R v Rekhviashvili considered the operation of provisions which allow different drugs (or different types or purities of the same drug) to be added together for the purposes of calculating traffickable quantities under s 70 of the Drugs, Poisons and Controlled Substances Act 1981.
Specifically, columns found in Part 3 of Schedule 11 of the Act create statutory large commercial quantities and commercial quantities of a drug where the drug has been mixed with another substance (a ‘cutting agent’).
The appeal originally stated a ground that the different packages and locations (within the same room) that the drugs had been found prevented them from being added together for these calculations. Counsel abandoned this argument, leaving the Court’s comments on the subject dicta only.
Neave and Bongiorno JJA,
26 Further, although it is unnecessary to decide the question for the purposes of this case, we do not consider that the fact that the drugs were contained in separate plastic bags and foils would preclude the application of Part 3.
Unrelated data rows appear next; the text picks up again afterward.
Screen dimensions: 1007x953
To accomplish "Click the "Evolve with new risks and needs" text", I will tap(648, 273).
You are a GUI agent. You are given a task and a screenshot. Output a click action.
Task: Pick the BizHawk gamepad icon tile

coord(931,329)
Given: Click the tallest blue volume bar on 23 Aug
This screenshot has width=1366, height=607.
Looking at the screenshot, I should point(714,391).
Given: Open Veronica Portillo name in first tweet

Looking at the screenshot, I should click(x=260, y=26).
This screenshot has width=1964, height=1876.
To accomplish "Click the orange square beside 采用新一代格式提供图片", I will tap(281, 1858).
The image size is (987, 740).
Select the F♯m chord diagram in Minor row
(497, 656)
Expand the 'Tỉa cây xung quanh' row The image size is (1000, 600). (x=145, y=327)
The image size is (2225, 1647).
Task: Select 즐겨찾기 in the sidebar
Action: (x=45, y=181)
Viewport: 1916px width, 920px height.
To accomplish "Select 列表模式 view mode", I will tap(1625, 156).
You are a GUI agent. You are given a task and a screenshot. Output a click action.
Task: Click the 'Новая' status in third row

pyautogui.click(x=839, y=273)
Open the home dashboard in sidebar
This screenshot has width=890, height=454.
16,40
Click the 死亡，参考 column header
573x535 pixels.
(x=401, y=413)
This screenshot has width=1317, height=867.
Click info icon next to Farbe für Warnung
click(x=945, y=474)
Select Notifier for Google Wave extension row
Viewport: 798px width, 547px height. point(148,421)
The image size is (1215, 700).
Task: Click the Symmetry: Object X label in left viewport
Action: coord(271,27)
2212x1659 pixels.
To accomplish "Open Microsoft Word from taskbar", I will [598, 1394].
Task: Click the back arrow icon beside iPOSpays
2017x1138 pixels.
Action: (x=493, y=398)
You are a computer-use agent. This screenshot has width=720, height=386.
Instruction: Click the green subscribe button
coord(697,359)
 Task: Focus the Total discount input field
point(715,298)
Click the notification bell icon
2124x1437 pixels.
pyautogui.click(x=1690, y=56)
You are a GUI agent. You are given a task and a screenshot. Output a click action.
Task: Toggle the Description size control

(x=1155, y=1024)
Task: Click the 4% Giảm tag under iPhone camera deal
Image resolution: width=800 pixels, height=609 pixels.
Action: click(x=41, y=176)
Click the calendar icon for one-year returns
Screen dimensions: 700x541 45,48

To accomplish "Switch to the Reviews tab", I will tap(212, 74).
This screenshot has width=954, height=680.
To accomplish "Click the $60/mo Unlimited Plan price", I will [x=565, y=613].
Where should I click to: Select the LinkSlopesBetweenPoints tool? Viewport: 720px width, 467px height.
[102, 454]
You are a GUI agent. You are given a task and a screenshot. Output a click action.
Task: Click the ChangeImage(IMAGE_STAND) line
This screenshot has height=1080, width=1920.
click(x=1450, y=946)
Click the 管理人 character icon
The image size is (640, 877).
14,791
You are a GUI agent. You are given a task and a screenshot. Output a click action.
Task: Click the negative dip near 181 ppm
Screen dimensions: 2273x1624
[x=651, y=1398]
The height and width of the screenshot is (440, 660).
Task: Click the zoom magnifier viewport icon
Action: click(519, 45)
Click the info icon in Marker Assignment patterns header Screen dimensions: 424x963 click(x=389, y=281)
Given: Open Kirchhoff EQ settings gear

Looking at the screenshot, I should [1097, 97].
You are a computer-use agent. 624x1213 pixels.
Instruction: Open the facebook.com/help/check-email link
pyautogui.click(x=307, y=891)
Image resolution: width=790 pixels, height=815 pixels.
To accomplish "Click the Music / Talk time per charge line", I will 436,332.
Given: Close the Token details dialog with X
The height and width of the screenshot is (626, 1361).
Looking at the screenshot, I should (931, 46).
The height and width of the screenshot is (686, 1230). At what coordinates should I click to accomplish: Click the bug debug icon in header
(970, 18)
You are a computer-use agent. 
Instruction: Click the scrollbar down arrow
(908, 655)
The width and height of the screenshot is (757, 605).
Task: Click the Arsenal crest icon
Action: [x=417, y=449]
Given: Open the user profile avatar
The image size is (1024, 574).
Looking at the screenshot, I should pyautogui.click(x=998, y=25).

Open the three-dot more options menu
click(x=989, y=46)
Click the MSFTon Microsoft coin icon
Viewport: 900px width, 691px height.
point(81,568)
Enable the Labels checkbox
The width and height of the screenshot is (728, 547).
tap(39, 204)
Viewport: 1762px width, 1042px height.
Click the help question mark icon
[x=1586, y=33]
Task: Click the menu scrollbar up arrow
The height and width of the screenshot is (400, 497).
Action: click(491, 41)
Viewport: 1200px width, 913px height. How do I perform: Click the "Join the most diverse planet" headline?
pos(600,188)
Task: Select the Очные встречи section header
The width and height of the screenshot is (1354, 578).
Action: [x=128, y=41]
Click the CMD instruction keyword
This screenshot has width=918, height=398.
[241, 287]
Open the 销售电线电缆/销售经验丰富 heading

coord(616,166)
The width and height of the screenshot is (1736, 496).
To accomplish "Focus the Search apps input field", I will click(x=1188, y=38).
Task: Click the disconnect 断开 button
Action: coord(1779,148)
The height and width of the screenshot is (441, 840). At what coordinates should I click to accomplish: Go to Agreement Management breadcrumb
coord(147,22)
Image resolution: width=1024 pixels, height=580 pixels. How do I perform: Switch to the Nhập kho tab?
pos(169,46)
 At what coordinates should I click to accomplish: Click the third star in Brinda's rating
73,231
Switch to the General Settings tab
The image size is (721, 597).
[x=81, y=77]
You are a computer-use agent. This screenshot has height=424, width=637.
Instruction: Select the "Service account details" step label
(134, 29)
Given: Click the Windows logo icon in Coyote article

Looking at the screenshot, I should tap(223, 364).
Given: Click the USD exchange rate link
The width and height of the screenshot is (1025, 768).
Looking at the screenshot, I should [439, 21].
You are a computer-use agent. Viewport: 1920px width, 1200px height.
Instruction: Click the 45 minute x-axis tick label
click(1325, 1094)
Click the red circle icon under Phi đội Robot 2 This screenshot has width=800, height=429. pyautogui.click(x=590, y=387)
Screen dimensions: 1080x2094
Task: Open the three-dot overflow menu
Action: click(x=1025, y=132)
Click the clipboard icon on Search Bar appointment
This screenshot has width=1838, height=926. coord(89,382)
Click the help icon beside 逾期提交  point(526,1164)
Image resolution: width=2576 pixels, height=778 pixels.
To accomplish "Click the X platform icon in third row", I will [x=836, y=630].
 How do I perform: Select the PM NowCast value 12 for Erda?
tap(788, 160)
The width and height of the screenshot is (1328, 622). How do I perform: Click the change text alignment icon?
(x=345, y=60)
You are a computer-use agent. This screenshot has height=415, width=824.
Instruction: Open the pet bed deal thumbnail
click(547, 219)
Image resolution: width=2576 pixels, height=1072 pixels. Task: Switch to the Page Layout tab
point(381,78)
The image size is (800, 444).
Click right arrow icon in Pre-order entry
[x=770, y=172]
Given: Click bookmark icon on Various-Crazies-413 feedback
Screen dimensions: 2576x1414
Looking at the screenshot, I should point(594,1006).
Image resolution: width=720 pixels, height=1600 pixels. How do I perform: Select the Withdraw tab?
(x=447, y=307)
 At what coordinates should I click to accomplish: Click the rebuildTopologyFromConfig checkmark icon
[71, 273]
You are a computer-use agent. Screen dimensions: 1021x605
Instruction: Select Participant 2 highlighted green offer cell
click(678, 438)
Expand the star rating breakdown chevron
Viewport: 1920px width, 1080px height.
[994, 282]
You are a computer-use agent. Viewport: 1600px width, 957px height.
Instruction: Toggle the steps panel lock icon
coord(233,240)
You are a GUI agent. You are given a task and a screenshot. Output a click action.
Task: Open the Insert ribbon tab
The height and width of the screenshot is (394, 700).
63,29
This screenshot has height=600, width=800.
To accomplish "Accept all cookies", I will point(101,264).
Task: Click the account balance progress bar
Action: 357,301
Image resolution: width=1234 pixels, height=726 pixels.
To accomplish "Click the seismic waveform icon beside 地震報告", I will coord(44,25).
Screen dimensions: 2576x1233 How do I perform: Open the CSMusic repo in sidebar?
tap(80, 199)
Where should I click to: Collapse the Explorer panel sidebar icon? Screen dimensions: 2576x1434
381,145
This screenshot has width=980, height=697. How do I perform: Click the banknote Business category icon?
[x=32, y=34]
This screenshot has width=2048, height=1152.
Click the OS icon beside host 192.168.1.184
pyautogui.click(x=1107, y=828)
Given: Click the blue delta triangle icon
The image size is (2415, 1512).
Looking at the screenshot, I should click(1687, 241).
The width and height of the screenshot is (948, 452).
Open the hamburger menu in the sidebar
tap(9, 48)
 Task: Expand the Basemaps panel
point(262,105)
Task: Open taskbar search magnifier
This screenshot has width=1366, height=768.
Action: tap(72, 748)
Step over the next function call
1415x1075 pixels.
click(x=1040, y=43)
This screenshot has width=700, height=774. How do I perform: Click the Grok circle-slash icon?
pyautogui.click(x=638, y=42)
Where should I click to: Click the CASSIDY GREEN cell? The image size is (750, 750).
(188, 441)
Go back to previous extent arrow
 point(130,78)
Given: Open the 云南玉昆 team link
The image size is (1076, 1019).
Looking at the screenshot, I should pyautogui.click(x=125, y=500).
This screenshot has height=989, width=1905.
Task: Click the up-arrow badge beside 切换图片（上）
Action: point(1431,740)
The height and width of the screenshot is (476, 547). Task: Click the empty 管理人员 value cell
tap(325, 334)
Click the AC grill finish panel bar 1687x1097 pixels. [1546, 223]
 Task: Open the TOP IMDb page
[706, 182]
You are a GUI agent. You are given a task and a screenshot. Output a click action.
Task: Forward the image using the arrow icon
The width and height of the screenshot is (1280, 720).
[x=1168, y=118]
27 In our view the word ‘mixture’ in Part 3 of Schedule 11 is apt to describe the situation where a mixed substance containing the drug is found in a number of separate bags or other containers (as was the case here). If this were not the case the provisions dealing with a mixed substance could be avoided by the simple expedient of dividing the substance containing a drug of dependence into separate packages, the weight of each of which is less than a traffickable quantity. Such an approach could also exclude application of the mixture provision where the drug possessed by the offender is in several forms, for example in a liquid, as crystals and in tablets.
How far this reasoning stretches is unknown. Would it apply to, say, drugs which were found in a house but also to drugs found in a car on the same property? Possibly so.